§ **Records for this task**
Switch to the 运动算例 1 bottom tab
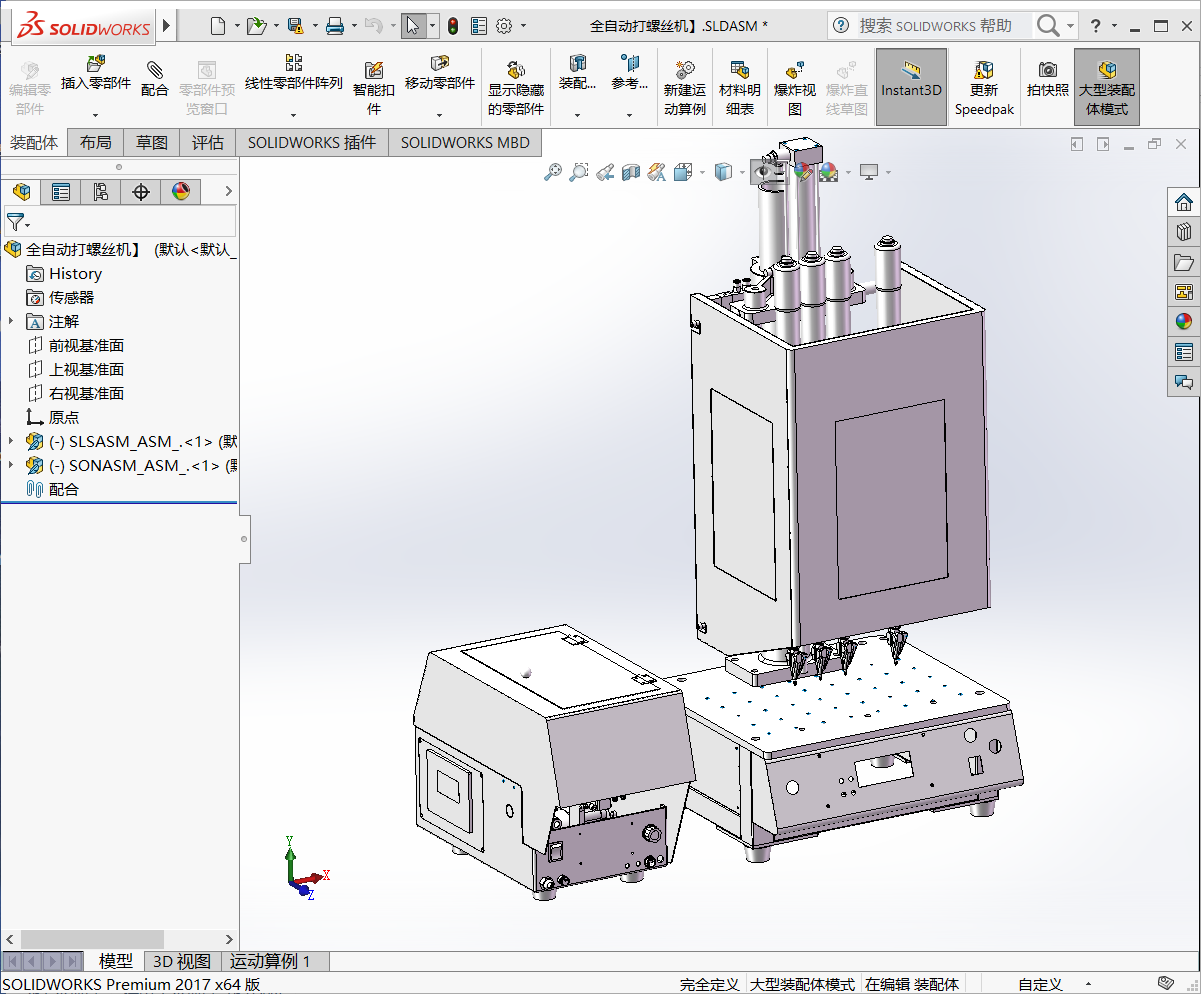Viewport: 1201px width, 994px height. point(270,961)
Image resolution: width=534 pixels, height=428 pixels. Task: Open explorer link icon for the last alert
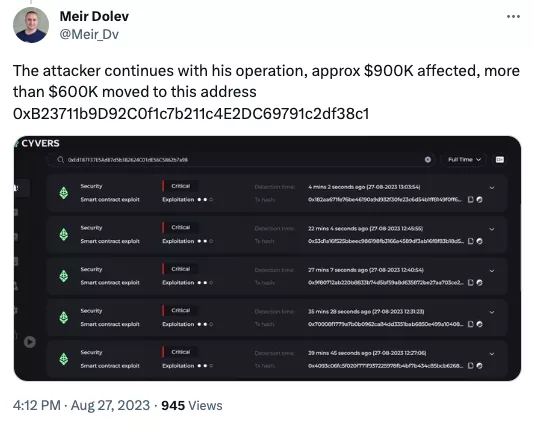480,366
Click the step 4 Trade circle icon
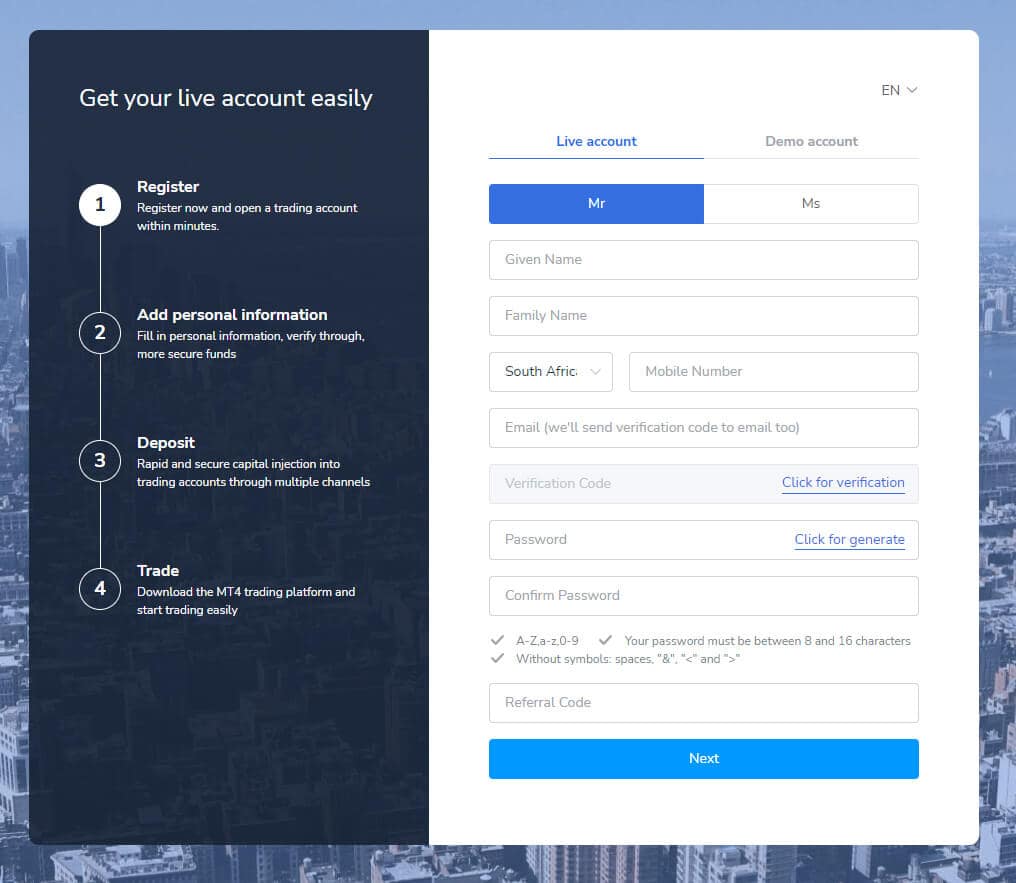Viewport: 1016px width, 883px height. [x=99, y=589]
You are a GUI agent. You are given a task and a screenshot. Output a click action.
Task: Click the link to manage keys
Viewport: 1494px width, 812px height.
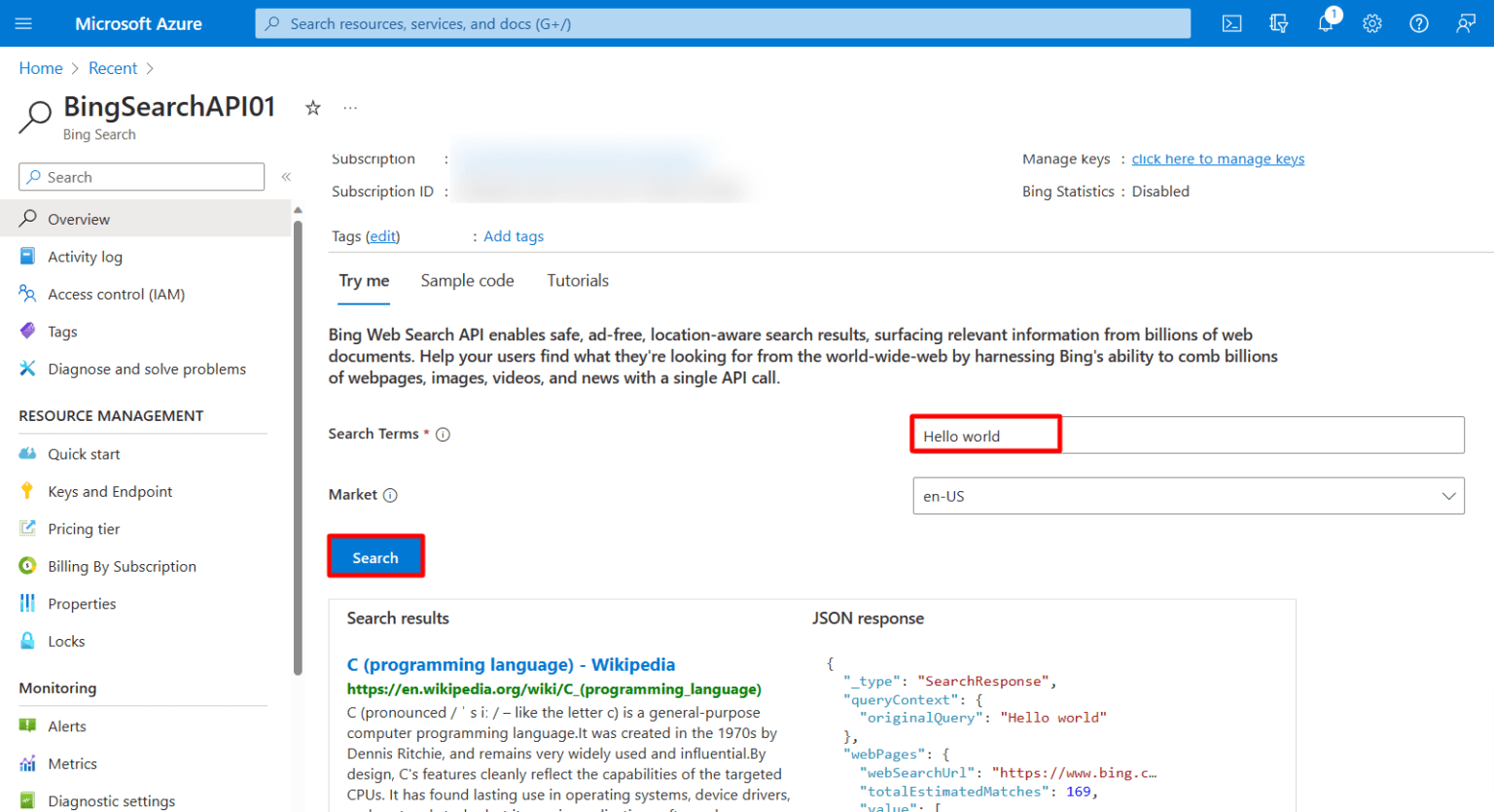point(1218,159)
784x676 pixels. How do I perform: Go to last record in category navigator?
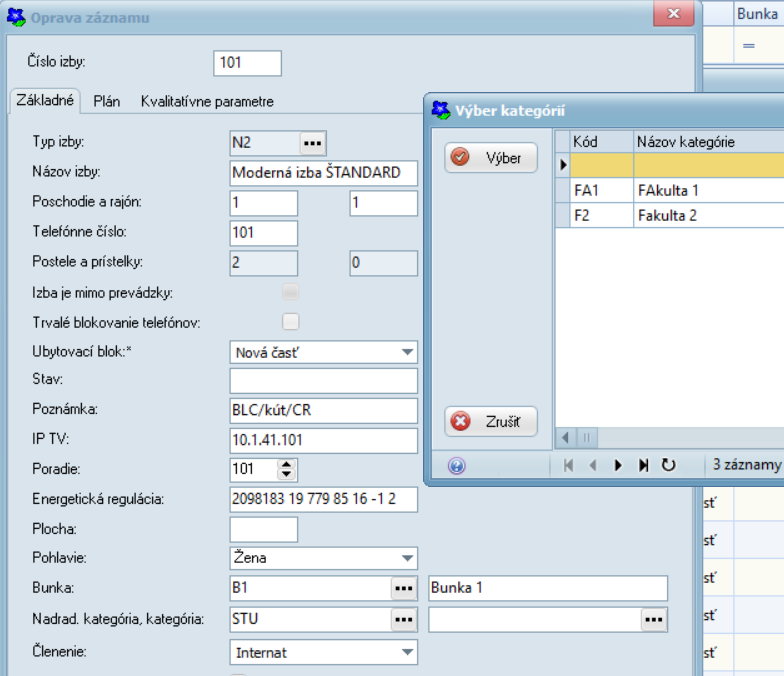click(643, 465)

§ **What the exercise asks**
Return the whole listing word for word, minus its pictures.

§ **Output for this task**
Switch to the 运动算例 1 bottom tab
Viewport: 1201px width, 994px height. point(270,961)
Image resolution: width=534 pixels, height=428 pixels. Task: Open explorer link icon for the last alert
480,366
Click the step 4 Trade circle icon
Viewport: 1016px width, 883px height. [x=99, y=589]
You are a GUI agent. You are given a task and a screenshot. Output a click action.
Task: Click the link to manage keys
Viewport: 1494px width, 812px height.
point(1218,159)
784x676 pixels. How do I perform: Go to last record in category navigator?
click(643, 465)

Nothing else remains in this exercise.